El presidente de Colombia explicó que el operativo militar fue autorizado después del encuentro con su homólogo estadounidense y que el objetivo fue una estructura del ELN vinculada a actividades criminales transfronterizas.
El presidente Gustavo Petro dio este jueves información adicional sobre el operativo militar en el que se atacó a un grupo del Ejército de Liberación Nacional (ELN), un hecho que fue realizado luego de su reunión en la Casa Blanca con el presidente de Estados Unidos, Donald Trump. El mandatario afirmó que la acción buscó debilitar estructuras criminales que afectan la seguridad en la frontera colombo-venezolana.
Durante una intervención pública, Petro señaló que el operativo se enfocó en una estructura del ELN que estaba involucrada en actividades delictivas como tráfico de armas y drogas, extorsiones y ataques a la fuerza pública. Según el presidente, había información de inteligencia que permitió identificar un campamento de esa organización en una zona fronteriza.
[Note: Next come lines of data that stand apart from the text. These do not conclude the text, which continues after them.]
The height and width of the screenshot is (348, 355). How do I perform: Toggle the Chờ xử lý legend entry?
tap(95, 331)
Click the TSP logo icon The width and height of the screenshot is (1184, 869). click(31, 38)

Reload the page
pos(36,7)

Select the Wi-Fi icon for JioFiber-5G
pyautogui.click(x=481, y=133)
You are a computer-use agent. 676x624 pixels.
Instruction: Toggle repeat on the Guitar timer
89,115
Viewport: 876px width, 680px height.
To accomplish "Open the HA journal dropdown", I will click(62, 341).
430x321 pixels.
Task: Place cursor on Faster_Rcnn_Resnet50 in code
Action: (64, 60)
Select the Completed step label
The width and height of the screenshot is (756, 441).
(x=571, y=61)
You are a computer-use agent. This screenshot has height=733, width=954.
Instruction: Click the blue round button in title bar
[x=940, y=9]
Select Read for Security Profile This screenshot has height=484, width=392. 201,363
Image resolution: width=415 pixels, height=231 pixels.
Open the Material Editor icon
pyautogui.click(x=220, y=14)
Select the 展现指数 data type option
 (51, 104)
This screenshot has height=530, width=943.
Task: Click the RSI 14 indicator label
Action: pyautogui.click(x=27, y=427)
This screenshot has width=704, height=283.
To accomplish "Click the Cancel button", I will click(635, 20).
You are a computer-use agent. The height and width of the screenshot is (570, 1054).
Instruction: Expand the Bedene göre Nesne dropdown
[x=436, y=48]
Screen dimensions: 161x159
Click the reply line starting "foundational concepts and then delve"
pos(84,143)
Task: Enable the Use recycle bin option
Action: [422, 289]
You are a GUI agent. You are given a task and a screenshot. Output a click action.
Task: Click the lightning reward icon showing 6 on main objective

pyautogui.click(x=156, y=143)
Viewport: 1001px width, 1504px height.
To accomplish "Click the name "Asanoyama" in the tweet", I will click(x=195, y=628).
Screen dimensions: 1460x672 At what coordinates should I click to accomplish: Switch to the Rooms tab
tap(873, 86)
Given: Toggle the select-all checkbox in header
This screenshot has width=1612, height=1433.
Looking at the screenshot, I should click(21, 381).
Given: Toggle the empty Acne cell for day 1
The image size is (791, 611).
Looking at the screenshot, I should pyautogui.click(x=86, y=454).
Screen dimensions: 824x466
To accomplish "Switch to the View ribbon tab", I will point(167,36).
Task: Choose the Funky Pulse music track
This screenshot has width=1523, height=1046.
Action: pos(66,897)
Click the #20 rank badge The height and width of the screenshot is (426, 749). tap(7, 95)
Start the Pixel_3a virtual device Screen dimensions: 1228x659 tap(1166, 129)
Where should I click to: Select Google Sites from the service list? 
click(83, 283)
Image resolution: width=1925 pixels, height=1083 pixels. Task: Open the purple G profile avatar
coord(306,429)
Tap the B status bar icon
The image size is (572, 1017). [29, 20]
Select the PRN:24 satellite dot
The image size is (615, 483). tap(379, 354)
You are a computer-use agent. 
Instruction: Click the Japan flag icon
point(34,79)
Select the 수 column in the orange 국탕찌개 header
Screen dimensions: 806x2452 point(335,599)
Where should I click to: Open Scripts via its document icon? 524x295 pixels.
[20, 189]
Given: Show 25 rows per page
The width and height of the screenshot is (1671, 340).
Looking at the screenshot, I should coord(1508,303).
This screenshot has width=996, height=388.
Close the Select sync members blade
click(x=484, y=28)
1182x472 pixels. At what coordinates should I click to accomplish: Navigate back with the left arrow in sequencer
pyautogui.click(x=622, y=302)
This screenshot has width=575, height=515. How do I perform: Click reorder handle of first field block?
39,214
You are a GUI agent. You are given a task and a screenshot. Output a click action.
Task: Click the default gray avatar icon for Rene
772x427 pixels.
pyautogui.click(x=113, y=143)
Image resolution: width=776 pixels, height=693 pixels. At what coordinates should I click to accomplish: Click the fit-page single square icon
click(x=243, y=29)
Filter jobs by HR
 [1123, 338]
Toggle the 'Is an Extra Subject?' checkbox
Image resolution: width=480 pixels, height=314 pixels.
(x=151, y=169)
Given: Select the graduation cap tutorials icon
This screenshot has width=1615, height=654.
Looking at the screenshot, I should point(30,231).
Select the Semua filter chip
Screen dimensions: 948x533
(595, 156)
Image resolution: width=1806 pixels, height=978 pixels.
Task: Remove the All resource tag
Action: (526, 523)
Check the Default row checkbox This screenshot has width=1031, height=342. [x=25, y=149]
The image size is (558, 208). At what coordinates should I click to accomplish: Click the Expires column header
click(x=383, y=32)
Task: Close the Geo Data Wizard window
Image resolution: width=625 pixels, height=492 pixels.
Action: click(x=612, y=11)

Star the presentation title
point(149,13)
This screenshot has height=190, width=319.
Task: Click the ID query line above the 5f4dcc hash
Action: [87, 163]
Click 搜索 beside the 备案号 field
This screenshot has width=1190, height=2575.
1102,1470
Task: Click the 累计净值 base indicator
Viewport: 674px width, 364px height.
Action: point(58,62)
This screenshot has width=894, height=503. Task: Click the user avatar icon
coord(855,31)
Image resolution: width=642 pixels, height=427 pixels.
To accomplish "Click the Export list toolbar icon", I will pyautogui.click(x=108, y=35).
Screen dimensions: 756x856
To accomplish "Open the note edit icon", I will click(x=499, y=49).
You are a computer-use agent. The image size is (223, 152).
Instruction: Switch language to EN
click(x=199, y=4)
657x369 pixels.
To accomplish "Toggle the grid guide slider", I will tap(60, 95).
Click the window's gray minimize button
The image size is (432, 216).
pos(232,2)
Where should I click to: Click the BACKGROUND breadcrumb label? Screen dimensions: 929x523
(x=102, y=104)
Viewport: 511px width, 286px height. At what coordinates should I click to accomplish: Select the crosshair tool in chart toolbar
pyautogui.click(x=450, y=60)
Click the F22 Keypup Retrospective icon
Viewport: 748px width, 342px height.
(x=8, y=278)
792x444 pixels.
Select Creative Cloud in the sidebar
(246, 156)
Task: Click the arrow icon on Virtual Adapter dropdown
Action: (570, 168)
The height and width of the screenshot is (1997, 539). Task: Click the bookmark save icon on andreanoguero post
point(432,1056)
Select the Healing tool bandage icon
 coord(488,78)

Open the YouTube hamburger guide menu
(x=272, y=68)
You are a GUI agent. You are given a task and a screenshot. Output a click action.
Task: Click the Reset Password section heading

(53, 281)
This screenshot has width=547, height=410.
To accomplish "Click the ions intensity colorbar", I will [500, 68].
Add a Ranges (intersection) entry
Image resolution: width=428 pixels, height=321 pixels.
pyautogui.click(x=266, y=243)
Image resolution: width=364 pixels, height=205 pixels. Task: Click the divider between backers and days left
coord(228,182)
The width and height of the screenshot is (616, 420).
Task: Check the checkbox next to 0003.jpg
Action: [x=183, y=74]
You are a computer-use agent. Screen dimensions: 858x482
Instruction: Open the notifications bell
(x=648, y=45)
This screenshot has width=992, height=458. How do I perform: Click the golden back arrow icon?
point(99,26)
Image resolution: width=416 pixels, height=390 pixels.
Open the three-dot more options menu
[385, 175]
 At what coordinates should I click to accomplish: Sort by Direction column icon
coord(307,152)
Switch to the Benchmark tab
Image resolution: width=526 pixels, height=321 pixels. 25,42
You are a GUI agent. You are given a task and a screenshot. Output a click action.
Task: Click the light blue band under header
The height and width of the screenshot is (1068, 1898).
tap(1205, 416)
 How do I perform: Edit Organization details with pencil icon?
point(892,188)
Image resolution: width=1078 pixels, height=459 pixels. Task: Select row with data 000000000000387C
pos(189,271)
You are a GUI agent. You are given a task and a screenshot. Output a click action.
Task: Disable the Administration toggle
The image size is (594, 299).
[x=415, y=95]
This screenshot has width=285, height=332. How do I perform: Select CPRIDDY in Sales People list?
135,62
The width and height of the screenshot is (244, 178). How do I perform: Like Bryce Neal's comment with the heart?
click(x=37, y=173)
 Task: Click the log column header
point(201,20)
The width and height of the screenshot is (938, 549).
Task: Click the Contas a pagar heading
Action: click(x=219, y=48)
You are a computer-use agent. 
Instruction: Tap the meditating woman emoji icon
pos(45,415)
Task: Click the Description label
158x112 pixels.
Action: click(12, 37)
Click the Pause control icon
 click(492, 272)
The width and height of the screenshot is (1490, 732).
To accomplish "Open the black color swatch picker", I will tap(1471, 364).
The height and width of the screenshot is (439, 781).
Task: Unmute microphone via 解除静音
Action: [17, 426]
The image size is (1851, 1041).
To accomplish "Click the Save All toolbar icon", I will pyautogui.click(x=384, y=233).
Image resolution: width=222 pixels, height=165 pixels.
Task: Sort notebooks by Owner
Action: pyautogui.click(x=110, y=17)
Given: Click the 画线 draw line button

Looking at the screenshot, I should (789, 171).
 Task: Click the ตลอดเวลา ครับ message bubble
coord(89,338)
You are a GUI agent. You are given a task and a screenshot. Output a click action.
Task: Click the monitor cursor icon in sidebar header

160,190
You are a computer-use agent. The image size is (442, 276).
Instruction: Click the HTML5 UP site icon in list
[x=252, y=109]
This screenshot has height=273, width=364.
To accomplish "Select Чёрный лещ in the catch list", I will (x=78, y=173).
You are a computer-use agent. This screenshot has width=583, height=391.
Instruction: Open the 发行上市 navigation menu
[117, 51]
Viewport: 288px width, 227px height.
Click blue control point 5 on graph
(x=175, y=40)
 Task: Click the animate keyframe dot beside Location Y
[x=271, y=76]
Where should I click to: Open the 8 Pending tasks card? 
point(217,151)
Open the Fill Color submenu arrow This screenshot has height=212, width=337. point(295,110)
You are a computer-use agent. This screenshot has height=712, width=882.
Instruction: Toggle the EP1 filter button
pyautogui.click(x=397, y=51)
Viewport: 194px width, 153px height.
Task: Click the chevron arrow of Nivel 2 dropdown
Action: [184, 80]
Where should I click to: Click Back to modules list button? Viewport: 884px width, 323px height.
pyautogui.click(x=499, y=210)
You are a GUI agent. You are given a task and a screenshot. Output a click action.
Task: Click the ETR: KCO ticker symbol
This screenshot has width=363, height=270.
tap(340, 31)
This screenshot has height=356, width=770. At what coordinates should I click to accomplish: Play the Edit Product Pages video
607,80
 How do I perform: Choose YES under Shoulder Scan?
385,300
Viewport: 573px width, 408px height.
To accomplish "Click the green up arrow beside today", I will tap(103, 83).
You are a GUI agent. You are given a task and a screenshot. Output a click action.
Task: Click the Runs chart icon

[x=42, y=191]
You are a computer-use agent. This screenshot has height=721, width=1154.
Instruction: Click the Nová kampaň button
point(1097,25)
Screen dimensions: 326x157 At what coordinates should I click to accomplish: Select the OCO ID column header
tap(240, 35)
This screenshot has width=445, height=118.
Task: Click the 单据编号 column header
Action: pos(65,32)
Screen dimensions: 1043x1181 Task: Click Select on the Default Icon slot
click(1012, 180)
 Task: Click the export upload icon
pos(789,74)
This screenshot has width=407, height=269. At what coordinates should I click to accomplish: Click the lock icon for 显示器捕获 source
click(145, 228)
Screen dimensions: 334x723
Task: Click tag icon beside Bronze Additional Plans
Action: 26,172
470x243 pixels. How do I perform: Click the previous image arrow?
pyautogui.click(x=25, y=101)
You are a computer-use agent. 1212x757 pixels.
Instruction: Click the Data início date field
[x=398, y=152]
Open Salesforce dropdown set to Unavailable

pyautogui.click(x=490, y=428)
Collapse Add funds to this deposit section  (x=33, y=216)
El presidente también explicó que el ataque fue autorizado por él mismo como Comandante en Jefe de las Fuerzas Militares, y que se decidió realizarlo después de evaluar la información recabada por los organismos de seguridad y tras su encuentro con Trump en Washington, en el que se abordaron temas de cooperación en materia de seguridad y lucha contra grupos armados ilegales.
Aunque Petro no entregó detalles operativos como el lugar exacto ni resultados específicos del bombardeo, enfatizó que la acción responde a la estrategia del Gobierno para enfrentar a grupos armados que operan en zonas fronterizas y que representan un riesgo para la población civil y las fuerzas de seguridad.
Este anuncio se da en medio de un contexto regional complejo, con persistencia de actividades delictivas en sectores limítrofes entre Colombia y Venezuela, donde el ELN ha sido señalado históricamente por participación en delitos como secuestro, minería ilegal y narcotráfico, factores que han tensado las relaciones en la frontera.
El Gobierno ha defendido el uso de todo el espectro de herramientas legales y de seguridad disponibles para proteger a la ciudadanía y garantizar el orden público, al tiempo que mantiene diálogos con otros países del hemisferio para reforzar la cooperación en temas de seguridad regional.
Sectores de oposición y organizaciones sociales han pedido transparencia sobre las acciones militares y han solicitado que se informe con claridad sobre los resultados y las medidas de protección de civiles, en línea con los estándares nacionales e internacionales sobre el uso de la fuerza.
La discusión en torno a este operativo se suma a otros debates recientes sobre la política de seguridad del Gobierno y la colaboración internacional en la lucha contra grupos armados ilegales, un tema que continúa siendo protagonista en la agenda pública y política de Colombia.